Preciso explicar que aqui não trato de salvação por obras, mas sim que sendo salvos, invariavelmente, teremos obras que glorificam a Deus a apresentar. Isto se verá nos frutos que produziremos, pois, mesmo sendo maus galhos, ao sermos enxertados na Videira Verdadeira, não deixaremos de produzir bons frutos. E a história da Igreja do Senhor nos mostra que os frutos não estão restritos ao ativismo eclesiástico, mas a nossa capacidade de transformação e domínio da sociedade dentro dos preceitos de Deus. Acomodarmo-nos nos modelos pervertidos humanos, com a narrativa de amor e compreensão, é apenas mais uma "árvore e arbusto" de nossas dificuldades na caminhada no Caminho.

Adão e Eva se esconderam. A sociedade ocidental continua escolhendo deixar densas as florestas eclesiásticas para que seja fácil se esconder, mas esquecem-se de que Deus é, dentre outros atributos, Onisciente e Onipresente. Apesar de serem, talvez, dois os mais conhecidos atributos de Deus, mas são os que os tais "arbustos e árvores" ajudam a desmerecer no subconsciente dos que buscam a cristandade em seu caminhar, mas se faz necessário lembrar que, ao mesmo tempo que há um apontamento de maldição daqueles que buscam se apoiar em sua humanidade, Jeremias profetiza a bênção sobre aqueles que inteiramente confiam em Deus.

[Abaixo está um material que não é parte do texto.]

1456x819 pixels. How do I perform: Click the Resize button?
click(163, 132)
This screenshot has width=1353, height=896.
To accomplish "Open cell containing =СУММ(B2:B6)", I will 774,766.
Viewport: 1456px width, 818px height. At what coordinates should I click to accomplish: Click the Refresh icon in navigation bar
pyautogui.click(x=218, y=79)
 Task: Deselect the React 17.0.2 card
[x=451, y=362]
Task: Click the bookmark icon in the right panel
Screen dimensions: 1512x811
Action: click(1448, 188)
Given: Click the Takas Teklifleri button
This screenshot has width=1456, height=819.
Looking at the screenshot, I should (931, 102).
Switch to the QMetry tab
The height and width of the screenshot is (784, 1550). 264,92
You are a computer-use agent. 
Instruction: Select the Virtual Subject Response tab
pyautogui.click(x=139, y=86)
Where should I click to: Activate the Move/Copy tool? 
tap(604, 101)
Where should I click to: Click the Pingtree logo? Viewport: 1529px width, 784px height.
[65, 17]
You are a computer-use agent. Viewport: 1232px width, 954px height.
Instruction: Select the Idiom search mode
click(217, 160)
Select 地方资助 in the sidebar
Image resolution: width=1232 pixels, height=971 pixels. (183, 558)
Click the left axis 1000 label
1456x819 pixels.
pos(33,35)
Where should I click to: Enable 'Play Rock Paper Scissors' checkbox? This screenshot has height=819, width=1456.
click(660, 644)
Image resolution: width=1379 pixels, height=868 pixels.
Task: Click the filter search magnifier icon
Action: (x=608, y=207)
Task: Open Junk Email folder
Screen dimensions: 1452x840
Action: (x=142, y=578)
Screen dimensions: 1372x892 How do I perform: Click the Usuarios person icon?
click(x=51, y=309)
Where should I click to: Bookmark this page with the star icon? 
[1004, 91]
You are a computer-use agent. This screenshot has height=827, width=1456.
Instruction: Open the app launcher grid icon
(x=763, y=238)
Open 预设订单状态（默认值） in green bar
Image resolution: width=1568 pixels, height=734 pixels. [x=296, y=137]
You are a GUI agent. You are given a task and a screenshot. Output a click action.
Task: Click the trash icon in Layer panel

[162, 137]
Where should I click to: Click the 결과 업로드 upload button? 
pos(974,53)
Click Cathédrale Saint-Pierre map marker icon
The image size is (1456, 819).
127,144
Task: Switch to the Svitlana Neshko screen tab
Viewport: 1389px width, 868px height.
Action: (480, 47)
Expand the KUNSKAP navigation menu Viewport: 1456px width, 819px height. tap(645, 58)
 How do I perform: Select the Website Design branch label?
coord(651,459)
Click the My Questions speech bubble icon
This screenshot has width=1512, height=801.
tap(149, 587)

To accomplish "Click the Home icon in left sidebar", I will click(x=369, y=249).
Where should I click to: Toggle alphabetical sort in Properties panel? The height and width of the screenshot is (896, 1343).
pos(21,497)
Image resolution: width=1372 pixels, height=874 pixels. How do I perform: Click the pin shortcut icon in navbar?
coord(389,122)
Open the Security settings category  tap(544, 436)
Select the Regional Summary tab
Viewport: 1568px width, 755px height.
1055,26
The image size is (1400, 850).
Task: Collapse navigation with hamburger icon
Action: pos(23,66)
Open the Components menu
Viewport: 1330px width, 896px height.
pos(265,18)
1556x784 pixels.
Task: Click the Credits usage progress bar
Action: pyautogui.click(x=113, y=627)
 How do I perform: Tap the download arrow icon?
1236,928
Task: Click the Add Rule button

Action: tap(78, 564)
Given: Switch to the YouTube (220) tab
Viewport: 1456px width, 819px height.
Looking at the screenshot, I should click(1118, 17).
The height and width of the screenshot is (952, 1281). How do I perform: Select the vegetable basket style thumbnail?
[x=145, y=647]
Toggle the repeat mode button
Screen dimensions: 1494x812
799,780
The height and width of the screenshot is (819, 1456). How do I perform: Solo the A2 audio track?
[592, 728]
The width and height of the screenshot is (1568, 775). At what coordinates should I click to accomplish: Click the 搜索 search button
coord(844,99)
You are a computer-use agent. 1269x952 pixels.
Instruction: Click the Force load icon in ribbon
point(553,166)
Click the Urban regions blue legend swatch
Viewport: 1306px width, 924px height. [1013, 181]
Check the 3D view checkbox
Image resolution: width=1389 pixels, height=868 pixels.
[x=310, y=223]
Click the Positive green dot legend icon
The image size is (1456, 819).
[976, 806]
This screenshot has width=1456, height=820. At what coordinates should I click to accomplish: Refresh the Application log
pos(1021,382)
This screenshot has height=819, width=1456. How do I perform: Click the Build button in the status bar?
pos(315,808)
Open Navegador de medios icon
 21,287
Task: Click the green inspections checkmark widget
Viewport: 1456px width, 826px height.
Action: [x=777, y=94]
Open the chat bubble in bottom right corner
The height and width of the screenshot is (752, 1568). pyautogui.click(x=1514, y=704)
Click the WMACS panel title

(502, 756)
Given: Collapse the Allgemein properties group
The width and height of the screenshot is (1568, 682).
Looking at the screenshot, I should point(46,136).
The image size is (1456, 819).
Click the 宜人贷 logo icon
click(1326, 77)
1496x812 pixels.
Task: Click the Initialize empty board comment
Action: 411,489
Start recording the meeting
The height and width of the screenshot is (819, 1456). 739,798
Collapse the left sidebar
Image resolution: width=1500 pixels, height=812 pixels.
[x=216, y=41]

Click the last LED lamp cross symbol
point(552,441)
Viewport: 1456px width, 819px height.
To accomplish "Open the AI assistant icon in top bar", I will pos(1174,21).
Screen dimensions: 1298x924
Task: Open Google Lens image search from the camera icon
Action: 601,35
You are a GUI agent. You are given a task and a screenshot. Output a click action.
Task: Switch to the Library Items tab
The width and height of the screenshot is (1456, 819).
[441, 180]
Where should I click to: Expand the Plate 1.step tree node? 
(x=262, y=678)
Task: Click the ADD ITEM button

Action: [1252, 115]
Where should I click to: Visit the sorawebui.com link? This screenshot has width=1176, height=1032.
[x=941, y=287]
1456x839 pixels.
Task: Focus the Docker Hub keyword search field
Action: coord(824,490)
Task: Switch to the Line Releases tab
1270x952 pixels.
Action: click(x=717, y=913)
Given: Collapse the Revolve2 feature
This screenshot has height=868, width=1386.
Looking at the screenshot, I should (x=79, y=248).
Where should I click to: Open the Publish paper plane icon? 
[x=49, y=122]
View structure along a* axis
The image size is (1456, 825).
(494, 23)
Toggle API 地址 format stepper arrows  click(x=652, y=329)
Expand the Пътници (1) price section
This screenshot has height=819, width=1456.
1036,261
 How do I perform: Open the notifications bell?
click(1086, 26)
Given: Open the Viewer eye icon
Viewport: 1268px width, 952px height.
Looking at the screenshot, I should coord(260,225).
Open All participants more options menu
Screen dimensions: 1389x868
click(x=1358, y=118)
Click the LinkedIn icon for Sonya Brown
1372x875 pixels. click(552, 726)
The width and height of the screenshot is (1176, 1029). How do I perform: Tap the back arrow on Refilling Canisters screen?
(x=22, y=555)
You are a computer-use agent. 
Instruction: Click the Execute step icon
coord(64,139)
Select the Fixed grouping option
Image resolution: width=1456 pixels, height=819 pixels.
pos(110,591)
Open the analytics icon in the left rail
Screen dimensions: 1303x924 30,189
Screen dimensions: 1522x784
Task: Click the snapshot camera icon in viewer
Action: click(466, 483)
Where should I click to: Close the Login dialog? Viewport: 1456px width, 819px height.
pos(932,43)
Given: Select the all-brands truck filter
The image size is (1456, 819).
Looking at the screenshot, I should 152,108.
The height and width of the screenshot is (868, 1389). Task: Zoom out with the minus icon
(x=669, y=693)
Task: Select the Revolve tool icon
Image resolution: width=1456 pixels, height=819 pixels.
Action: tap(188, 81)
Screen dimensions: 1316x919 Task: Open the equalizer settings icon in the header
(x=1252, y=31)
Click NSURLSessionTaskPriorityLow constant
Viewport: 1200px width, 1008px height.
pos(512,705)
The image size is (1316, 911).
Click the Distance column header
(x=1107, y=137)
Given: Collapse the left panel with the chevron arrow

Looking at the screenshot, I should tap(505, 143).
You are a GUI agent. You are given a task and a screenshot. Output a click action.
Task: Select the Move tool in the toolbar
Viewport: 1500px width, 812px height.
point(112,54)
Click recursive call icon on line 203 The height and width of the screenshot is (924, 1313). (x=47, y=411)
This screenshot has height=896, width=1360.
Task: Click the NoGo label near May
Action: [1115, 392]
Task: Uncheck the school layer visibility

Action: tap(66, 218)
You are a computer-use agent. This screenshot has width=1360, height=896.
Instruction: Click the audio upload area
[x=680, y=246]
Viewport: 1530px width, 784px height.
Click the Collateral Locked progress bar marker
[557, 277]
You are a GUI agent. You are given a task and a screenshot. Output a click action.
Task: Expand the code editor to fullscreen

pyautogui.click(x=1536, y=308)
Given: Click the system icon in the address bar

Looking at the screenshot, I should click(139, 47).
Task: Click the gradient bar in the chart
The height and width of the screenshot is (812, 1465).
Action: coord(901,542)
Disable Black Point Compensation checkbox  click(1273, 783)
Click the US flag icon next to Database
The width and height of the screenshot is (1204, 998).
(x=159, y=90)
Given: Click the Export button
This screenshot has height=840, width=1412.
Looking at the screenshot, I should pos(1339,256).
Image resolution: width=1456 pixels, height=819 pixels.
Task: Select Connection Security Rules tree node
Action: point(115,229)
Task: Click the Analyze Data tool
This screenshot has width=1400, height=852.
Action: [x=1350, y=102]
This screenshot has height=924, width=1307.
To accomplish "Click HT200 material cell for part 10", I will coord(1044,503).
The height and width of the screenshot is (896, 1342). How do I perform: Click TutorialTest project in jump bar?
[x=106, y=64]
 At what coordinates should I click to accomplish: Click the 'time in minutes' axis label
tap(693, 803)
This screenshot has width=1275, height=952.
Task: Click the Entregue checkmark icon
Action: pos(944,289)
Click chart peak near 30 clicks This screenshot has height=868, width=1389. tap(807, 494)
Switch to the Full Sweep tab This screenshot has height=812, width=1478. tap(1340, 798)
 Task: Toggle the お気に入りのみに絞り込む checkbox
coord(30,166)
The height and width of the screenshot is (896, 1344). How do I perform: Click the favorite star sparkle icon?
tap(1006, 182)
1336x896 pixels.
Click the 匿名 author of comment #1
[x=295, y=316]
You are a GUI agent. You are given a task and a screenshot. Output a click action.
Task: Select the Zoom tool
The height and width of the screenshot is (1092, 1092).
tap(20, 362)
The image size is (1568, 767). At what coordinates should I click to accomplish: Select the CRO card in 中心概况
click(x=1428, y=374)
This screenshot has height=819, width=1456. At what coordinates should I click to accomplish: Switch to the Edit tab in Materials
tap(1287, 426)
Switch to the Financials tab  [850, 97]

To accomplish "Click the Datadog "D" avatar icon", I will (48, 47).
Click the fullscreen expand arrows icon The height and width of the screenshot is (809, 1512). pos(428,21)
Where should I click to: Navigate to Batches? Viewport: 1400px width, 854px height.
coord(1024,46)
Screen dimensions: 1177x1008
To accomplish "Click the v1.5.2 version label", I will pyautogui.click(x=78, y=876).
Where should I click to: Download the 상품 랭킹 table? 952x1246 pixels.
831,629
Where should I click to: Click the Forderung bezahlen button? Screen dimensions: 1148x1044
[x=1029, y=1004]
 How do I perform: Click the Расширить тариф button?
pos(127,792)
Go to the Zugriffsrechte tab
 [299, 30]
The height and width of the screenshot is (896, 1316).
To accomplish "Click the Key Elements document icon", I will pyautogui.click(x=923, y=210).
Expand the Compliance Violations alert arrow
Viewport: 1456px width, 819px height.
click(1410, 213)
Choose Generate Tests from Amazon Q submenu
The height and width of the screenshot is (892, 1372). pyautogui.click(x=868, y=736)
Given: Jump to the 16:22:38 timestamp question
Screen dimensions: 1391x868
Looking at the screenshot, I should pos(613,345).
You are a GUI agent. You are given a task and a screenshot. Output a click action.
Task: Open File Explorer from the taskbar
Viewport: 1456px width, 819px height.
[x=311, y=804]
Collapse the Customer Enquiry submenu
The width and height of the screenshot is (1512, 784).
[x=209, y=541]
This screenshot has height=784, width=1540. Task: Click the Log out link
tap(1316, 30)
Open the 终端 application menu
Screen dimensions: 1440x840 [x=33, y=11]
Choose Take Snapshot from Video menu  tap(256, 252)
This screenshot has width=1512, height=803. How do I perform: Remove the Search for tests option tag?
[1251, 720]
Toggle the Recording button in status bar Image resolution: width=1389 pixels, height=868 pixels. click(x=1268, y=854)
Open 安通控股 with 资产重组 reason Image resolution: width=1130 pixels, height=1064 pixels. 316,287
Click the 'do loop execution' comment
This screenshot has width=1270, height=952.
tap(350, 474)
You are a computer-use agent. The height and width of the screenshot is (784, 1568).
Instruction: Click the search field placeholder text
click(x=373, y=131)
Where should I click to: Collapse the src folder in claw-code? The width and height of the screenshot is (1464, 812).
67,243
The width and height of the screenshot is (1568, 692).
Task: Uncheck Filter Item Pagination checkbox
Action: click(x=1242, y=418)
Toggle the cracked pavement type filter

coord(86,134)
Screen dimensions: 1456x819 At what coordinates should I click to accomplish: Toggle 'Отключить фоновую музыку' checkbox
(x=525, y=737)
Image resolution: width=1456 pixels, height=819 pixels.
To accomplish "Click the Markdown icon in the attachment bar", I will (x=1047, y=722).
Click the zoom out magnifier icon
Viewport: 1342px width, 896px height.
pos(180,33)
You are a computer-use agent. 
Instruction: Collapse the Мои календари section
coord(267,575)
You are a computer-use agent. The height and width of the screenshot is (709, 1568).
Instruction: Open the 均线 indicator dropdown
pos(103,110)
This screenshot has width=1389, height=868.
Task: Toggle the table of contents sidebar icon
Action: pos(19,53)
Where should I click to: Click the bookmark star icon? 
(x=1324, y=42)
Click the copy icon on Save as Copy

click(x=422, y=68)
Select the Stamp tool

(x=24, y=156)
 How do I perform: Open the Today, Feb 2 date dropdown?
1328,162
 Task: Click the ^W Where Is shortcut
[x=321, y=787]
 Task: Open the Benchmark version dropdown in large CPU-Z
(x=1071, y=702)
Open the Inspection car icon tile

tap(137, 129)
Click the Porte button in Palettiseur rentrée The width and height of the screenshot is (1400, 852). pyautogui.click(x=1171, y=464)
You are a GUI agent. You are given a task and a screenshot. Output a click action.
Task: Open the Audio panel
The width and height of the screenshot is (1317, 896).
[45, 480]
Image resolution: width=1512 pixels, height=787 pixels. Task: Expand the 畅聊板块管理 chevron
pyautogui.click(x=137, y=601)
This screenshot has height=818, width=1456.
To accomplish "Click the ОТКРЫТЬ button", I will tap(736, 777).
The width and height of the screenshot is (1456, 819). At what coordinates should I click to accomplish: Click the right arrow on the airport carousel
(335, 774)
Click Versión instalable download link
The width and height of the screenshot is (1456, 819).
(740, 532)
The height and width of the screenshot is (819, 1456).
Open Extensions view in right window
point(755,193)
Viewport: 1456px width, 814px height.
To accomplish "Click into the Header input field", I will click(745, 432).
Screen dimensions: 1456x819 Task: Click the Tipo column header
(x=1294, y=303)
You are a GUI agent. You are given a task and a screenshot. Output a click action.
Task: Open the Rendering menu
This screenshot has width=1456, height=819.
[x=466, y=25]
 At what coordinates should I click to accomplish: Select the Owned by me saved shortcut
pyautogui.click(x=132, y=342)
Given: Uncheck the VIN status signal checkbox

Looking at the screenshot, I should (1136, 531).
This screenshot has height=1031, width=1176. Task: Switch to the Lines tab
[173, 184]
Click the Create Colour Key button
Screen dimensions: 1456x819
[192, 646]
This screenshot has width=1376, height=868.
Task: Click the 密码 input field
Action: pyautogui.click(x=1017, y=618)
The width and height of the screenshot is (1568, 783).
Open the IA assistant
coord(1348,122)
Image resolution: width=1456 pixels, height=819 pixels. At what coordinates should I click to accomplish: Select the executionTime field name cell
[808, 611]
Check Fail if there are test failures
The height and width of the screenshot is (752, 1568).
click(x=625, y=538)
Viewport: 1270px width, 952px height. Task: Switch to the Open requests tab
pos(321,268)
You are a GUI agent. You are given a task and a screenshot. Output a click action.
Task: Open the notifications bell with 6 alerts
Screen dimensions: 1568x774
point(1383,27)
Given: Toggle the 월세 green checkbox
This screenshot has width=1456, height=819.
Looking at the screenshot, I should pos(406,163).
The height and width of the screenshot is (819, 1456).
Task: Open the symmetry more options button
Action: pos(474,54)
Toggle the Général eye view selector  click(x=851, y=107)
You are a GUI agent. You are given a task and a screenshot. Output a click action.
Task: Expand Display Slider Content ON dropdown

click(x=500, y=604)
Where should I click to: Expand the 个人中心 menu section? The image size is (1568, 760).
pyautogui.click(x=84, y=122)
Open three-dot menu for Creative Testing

"Bendito o homem que confia no Senhor e cuja esperança é o SenhorPorque ele é como a árvore plantada junto às águas, que estende as suas raízes para o ribeiro e não receia quando vem o calor, mas a sua folha fica verde; e, no ano de sequidão, não se perturba, nem deixa de dar fruto."

Jeremias 17.7-8 

A ilustração que nossa "mãe na fé" utilizou na nossa despedida discipular fez ainda mais sentido depois deste momento. Mostra que o discipulado não é uma atividade pontual na vida, mas gera na vida uma vida de aprendizado. Depois de 13 anos de um momento de conversa, percebo que a visualização de nossa condição na caminhada cristã, naquele momento, ainda gera frutos e reflexões.

Que o Senhor, Deus todo poderoso, guarde a cada um de se desviar de Seus propósitos, e que nos fortaleça na caminhada cristã, nos permitindo testemunhar com ousadia e intrepidez a única Verdade que liberta e salva: Jesus Cristo.

Deus abençoe a todos, em nome de Jesus.